@polinaeterna Thanks for your response.
After debugging ArrowWriter I hack this with setting max batch size to something smaller than 1000:
datasets.config.DEFAULT_MAX_BATCH_SIZE = 10
dataset = datasets.load_dataset("musdb_dataset.py")
And now it works.
The problem is that in the code above I try to load 5 audio files each of 3 minutes in 44kHz resolution which is about 150MB and make one sample out of it. I was to cut them in smaller pieces later and just wanted to run this code as a sanity check.
And during debugging i saw ArrowWriter.write
method
if self._check_duplicates:
# Create unique hash from key and store as (key, example) pairs
hash = self._hasher.hash(key)
self.current_examples.append((example, hash))
# Maintain record of keys and their respective hashes for checking duplicates
self.hkey_record.append((hash, key))
else:
# Store example as a tuple so as to keep the structure of `self.current_examples` uniform
self.current_examples.append((example, ""))
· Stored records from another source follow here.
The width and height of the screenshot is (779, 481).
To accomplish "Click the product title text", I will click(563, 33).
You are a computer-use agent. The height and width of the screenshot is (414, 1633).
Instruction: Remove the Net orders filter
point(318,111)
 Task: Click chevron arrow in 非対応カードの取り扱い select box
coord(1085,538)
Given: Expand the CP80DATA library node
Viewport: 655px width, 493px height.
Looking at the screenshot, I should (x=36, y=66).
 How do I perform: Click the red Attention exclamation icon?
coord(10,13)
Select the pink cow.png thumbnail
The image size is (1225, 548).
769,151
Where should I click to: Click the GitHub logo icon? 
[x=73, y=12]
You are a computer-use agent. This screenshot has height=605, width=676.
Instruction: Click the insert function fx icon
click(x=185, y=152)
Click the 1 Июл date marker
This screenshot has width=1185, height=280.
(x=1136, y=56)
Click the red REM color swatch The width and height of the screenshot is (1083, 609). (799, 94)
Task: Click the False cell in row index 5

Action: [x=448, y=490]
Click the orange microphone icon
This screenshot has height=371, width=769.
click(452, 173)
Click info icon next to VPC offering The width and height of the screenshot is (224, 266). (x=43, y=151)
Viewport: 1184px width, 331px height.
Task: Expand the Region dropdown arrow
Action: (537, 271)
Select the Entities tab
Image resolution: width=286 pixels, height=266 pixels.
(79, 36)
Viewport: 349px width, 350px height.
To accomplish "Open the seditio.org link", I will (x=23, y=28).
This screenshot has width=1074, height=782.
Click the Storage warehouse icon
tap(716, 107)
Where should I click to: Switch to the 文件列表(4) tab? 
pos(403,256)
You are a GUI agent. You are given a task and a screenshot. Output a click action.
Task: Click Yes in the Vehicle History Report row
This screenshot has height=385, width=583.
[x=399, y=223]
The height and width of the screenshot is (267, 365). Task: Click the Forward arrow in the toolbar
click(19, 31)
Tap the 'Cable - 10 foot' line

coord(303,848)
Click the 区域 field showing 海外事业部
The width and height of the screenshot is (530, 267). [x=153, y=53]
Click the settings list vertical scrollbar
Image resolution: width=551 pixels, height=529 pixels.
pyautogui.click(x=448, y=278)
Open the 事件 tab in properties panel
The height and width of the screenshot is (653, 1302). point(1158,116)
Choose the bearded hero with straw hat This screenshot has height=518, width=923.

if writer_batch_size is None:
writer_batch_size = self.writer_batch_size
if writer_batch_size is not None and len(self.current_examples) >= writer_batch_size:
if self._check_duplicates:
self.check_duplicate_keys()
# Re-intializing to empty list for next batch
self.hkey_record = []
self.write_examples_on_file()
It was appending example to self.current_examples and slowly filling entire RAM. self.writer_batch_size is read from datasets.config.DEFAULT_MAX_BATCH_SIZE
and after setting it to some smaller value arrow file is saved before bloating RAM.